[Source text Boundary: Start]

A shake up in the way clinical training is funded by the NHS could result in trusts axing junior doctor and medical academic posts, the BMA fears.
The proposed changes could destabilise the NHS, claims junior doctors’ committee (JDC) vice chair Dr Tom Dolphin.
The Department of Health has been reviewing education funding in England because it is no longer considered to be fairly distributed between different organisations or professions. It believes the current system also fails to reward quality in education.
The current Multi-Professional Education and Training levy (MPET) is likely to be replaced with a tariff-based system where the funding follows the student or the trainee.
There are proposals to cut the money paid to trusts for the provision of undergraduate medical education. Current funding of between £10,000 and £100,000 a year for each student is to be replaced with a flat rate of £40,000.
Funding that trusts receive for the salaries of junior doctors is also likely to be re-allocated to fund only the education and training element of posts and not the service contribution.
Trusts currently receive 100% funding from the DH for the salaries of foundation doctors but this is to be cut to 80%. Funding for ST1, ST2 and ST3 doctors is to be cut to 40% and for ST4 doctors to 25%.
Savings from these changes are intended to free up money for training nurses, midwives and other healthcare professionals. Trusts will receive a placement allocation of £90 per student week for this group.
A decision by the DH on the proposed changes is imminent and the new system is likely to be run as a ‘shadow’ programme from April so that trusts can prepare for the shift in funding over a transition period of up to four years.
Dolphin said they were concerned about the speed of the review. He said: “We are deeply concerned that the massive shifts in funding that will occur could result in the loss of many medical academic posts. This means that there will be insufficient staff to train the next generation of doctors let alone carry out research.
“We’re talking about changing the flow of several billion pounds through the NHS, and we can’t be sure that at the end of it employers are still going to find it worth their while to have junior doctors.”
He said the JDC was not satisfied that the impact of the review has been thought through properly and they did not feel the DH had any clear idea how they will measure quality of training even though the changes are designed to shift money in order to incentivise and reward high quality training.
“Consultants and GPs don’t grow on trees and the Department of Health needs to be very careful that they don’t end up making the training of doctors so unattractive, or the funding system so unstable, that hospitals will no longer want to do it.”
NHS Employers head of programmes David Grantham admitted there would be “pain” for some trusts which had been receiving thousands of pounds more for training doctors than others.
But he said: “I don’t think there is anything here for junior doctors to worry about. This is about a redistribution of funding rather than an attempt to cut junior doctor training posts. Some trusts will lose money but others will gain. It might mean that some hospitals will be willing to lose a few training posts but others might be able to expand their training.”
A spokesman for Medical Education England, which has been providing independent expert advice on the review, said: “We are supportive of moves to tackle historical difficulties in this area and of work to ensure greater transparency about funding for clinical training.
“However, we have expressed concern during this ongoing debate about any potential impact, whether intended or unintended. We believe that any proposed changes should be piloted and introduced slowly, with the full engagement and support of appropriate stakeholders and backed by evidence where it exists.”

[Source text Boundary: End]
[Data for analysis Boundary: Start]

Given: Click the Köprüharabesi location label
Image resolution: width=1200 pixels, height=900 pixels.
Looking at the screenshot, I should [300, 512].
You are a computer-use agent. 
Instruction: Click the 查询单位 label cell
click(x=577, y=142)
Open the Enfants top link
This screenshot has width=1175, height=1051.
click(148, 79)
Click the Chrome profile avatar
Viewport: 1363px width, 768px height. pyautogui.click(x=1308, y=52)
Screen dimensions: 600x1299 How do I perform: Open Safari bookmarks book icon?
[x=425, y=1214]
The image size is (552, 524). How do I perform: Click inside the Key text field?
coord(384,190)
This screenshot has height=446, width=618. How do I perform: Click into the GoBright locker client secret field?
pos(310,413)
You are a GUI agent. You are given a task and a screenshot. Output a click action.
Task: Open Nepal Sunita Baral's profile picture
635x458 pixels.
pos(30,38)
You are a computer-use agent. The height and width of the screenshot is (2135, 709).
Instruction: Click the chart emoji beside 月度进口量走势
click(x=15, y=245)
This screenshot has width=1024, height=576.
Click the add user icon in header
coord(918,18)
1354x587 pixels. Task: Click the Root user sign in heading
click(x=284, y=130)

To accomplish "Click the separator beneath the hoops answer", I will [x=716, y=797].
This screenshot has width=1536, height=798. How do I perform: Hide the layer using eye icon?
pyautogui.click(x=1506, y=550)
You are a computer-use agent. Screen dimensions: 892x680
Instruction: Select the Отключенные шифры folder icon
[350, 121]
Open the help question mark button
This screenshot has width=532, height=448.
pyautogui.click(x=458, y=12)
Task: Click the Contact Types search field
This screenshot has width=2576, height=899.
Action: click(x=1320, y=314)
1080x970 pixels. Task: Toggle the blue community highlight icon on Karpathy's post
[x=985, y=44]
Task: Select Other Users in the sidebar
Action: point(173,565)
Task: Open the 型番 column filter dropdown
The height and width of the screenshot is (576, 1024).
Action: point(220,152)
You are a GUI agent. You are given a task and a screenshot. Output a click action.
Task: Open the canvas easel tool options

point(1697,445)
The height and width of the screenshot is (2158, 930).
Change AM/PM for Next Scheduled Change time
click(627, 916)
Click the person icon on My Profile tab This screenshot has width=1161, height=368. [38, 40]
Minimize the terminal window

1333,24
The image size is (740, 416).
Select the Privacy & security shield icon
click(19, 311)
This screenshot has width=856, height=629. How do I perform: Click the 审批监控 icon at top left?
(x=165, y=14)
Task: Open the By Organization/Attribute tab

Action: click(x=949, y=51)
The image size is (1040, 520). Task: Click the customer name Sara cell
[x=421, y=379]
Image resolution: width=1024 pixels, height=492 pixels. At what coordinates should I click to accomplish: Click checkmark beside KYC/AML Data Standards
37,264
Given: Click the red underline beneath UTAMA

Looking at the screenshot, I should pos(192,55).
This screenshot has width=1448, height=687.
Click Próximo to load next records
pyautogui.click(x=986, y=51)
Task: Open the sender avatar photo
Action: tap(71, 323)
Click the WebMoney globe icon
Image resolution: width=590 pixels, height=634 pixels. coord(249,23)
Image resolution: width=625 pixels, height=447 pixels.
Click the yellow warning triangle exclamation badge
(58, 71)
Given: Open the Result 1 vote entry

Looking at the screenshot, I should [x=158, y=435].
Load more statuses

[Data for analysis Boundary: End]

Tasks:
[1] In the article on NHS training funding, what flat rate per student is proposed to replace current undergraduate medical education funding?
[2] Print the part of the article on NHS training funding starting at "There are proposals" and ending at "doctors to 25%.".
These data excerpts come from a separate source.

Answer section:
[1] A flat rate of £40,000.

[2]
There are proposals to cut the money paid to trusts for the provision of undergraduate medical education. Current funding of between £10,000 and £100,000 a year for each student is to be replaced with a flat rate of £40,000.
Funding that trusts receive for the salaries of junior doctors is also likely to be re-allocated to fund only the education and training element of posts and not the service contribution.
Trusts currently receive 100% funding from the DH for the salaries of foundation doctors but this is to be cut to 80%. Funding for ST1, ST2 and ST3 doctors is to be cut to 40% and for ST4 doctors to 25%.